Cyber War Will Not Take Place by Rid Thomas

Cyber War Will Not Take Place by Rid Thomas

Author:Rid, Thomas
Language: eng
Format: epub
Publisher: Oxford University Press, USA
Published: 2013-03-14T16:00:00+00:00


6

SUBVERSION

The previous chapters discussed two general types of cyber attack, namely sabotage and espionage. The third remaining offensive activity is subversion. Subversion was one of the most complex and intellectually challenging political phenomena long before the arrival of modern telecommunication. But the Internet and the commoditization of telecommunication are changing the nature of subversion, making it even more complex. As a consequence, this chapter, more than the two previous chapters, is only able to scratch the surface of a much deeper subject. Remarkably, that subject has received comparatively little recent scholarly attention. But by focusing on subversion, and not on insurgency or terrorism, the following paragraphs open fresh perspectives on past examples that help to understand the likely lifespan and endurance of resistance movements in a networked present and an even more networked future.

The first dozen years of the twenty-first century have seen an explosion in protest and political violence. The most extreme and cataclysmic expression of this trend was al-Qaeda’s attack on New York’s World Trade Center. One decade later, and only across the street in Zuccotti Park, yet in many ways on the opposite end of the spectrum, rose the Occupy Wall Street movement. The panoply of subversive movements in-between includes Arab youth triggering uprisings against despised despots, the alter-globalization movement, animal rights activists, anonymous hacktivists, and assorted social media-enabled protest movements in Russia, China, Iran, and elsewhere. At first glance these phenomena have little in common: some are seen as a righteous force for progress and overdue change—others as an expression of perfidy, barbarism, and regression.

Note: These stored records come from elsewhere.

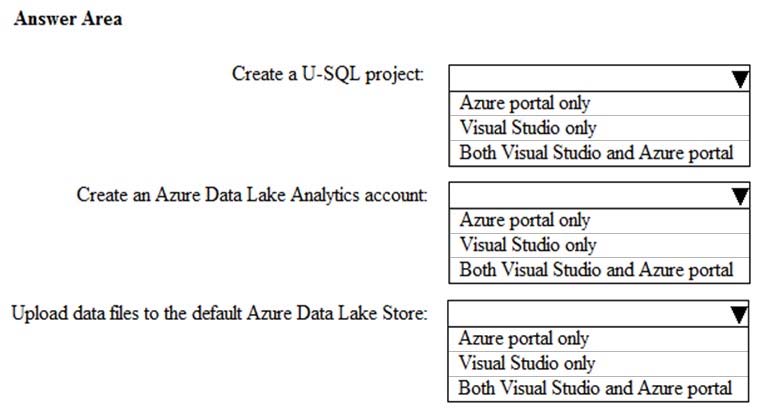
Task: Pick 'Both Visual Studio and Azure portal' for upload data files
Action: pos(598,389)
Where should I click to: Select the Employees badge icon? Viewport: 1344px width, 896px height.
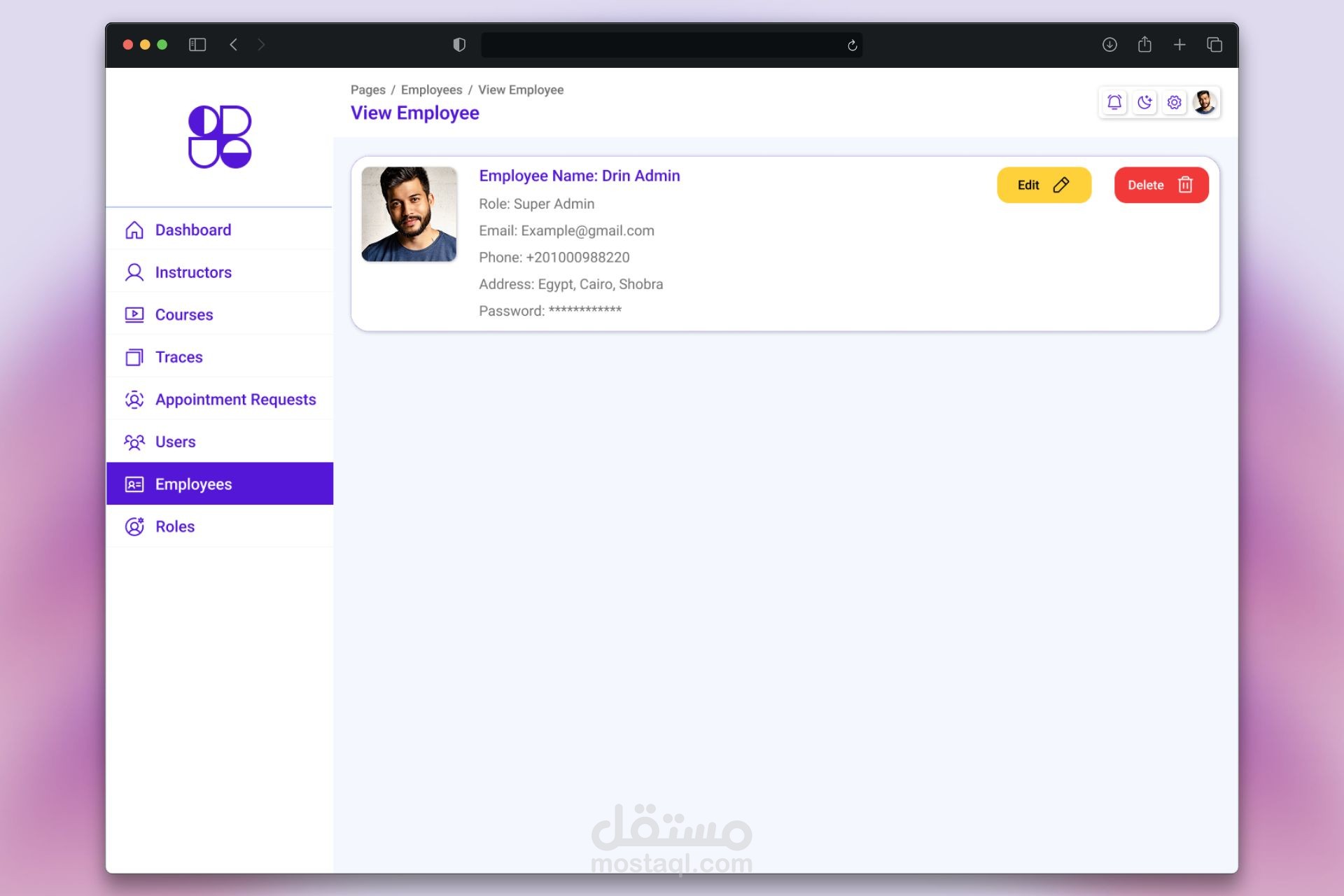134,484
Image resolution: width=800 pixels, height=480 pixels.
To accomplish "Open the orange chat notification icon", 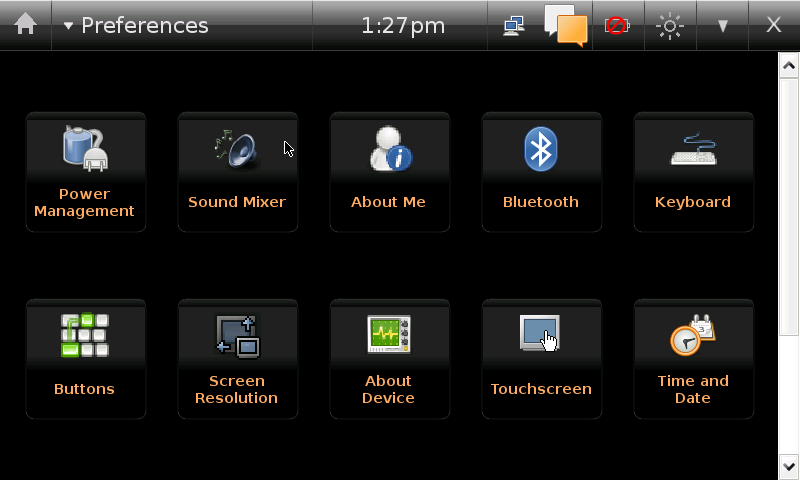I will point(566,26).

Yet at second glance these diverse examples have at least two common characteristics to all observers, regardless of their allegiances. The first is that they all share the goal of undermining the authority of an existing order. Activists in any of these examples may not share one vision of what the despised existing order should be replaced by, but they share the belief that the establishment should be forced to change its ways, if not its constitutional setup. Whether extreme or mainstream, whether peaceful or violent, whether legal or criminal, whether progressive or regressive, these movements were all subversive. The second common characteristic is that all these movements or groups benefited to a certain degree from new communication technologies. Taking action seems to have been enabled, at least initially, by the newfound ability to send and receive information, often interactively and often personal, on platforms that were no longer controlled by the very establishment the activists were up against, like their country’s mainstream media, state-run or not. Whether radical or conventional, whether non-violent or militant, whether legitimate or outcast, these movements all had a virtual trait.1 This chapter proceeds from the assumption that new subversive movements in a networked twenty-first-century context merit a general discussion: cyberspace is changing the nature of subversion, both to the benefit and to the chagrin of activists and militants.

Subversion is an old idea that arose in Europe’s own democratic revolutions at the turn of the nineteenth century.